There is a lot of interest in IDN at the moment, and most of the major browsers do support it. But this new functionality brings with an opportunity for those who want to impersonate the URLs of other companies. Unicode is able to represent essentially every character in every language used in the world today, and then some. Many of those codes can be handled by punycode. Among them are equivalents to standard ASCII characters, which can be used to trick a user into thinking they are going to one site when in fact they are taken to something quite different. For example, the Unicode character called "Cyrillic Small Letter A" looks exactly like the ASCII lowercase a when displayed in a browser. This is called a homograph, but because it is a non-ASCII character, it can only be represented in an encoded IDN. Eric Johanson and colleagues in The Shmoo Group (http://www.shmoo.com) realized this and have published the exploit in order to publicize the problem.

They encoded the string paypal.com in punycode, replacing the first a with the Cyrillic character. This resulted in the string xnpypal-4ve.com, a new domain that they proceeded to register. Anyone entering http://www.xnpypal-4ve.com into an IDN-enabled browser will see it translated to http://www.paypal.com but the returned page comes from the first domain.

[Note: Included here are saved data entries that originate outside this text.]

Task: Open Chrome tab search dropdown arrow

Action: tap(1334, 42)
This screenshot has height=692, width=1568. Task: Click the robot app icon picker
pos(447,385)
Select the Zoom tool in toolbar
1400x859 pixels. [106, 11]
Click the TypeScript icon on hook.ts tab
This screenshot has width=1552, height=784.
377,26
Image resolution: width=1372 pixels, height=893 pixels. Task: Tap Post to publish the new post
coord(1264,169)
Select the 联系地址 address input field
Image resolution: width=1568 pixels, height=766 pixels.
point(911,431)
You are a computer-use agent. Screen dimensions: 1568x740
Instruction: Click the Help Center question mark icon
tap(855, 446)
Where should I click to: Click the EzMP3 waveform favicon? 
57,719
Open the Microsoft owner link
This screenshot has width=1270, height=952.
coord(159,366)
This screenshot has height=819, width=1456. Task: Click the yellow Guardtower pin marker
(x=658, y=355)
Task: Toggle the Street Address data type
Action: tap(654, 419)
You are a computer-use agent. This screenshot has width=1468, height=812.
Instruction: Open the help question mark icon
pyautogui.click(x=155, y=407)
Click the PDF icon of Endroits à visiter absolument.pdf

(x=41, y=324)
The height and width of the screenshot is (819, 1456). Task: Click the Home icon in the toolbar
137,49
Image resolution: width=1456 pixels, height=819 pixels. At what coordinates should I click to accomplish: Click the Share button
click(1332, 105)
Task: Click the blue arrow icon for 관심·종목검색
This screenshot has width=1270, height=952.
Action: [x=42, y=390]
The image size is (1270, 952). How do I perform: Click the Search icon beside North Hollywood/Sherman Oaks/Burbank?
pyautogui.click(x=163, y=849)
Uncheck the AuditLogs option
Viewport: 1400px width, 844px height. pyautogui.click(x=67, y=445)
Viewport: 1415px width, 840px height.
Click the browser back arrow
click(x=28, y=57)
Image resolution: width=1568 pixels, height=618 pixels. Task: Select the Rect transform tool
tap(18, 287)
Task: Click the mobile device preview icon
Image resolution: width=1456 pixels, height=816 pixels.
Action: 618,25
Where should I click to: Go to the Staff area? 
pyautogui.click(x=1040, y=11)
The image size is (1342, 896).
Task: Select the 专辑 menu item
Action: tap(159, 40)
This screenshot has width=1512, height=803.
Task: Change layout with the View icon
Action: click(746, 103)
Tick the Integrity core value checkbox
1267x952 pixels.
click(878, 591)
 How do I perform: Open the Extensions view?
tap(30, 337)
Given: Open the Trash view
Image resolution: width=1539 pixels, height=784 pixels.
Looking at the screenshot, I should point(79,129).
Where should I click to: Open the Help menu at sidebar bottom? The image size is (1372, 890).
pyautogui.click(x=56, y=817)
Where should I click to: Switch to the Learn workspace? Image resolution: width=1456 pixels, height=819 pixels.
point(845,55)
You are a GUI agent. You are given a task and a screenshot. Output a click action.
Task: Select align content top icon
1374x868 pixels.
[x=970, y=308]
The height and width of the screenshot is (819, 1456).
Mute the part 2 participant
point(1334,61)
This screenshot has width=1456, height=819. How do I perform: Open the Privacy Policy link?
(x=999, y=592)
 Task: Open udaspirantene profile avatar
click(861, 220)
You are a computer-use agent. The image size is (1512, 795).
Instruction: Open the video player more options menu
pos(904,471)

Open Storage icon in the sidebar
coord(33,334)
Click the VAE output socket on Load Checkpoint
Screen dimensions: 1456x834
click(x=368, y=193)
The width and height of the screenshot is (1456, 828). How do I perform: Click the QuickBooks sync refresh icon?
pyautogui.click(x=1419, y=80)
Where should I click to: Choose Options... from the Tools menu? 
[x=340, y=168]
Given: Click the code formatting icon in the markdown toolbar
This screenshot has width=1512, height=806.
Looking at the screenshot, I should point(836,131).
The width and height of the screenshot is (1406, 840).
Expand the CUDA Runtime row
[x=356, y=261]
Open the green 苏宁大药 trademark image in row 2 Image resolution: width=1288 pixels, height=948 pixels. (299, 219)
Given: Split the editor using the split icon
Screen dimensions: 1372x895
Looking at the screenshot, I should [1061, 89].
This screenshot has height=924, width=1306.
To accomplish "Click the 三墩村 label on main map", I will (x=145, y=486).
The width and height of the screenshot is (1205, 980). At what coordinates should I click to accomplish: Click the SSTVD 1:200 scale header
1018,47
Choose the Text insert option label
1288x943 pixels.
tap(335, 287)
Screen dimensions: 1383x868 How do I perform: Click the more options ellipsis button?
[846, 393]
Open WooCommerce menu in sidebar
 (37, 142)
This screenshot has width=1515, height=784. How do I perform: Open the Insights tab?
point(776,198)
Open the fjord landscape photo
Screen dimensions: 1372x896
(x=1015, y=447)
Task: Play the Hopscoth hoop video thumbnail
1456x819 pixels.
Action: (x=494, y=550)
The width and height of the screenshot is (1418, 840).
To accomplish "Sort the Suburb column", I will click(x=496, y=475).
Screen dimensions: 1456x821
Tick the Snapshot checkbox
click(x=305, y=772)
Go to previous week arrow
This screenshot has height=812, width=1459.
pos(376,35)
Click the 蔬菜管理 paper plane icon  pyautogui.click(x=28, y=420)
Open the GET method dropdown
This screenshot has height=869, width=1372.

This is a very clever exploit that has some serious implications for the success of IDNs. It has yet to turn up in a real phishing attempt, but it received quite a lot of publicity following its publication. In response, new downloads of the Firefox and Mozilla browsers have IDN support turned off by default. One solution to this would be to remove support for specific encoded homographic characters in browsers and to prevent domain names that contain them being registered. But that will require significant cooperation from domain registrars, which may be difficult to obtain.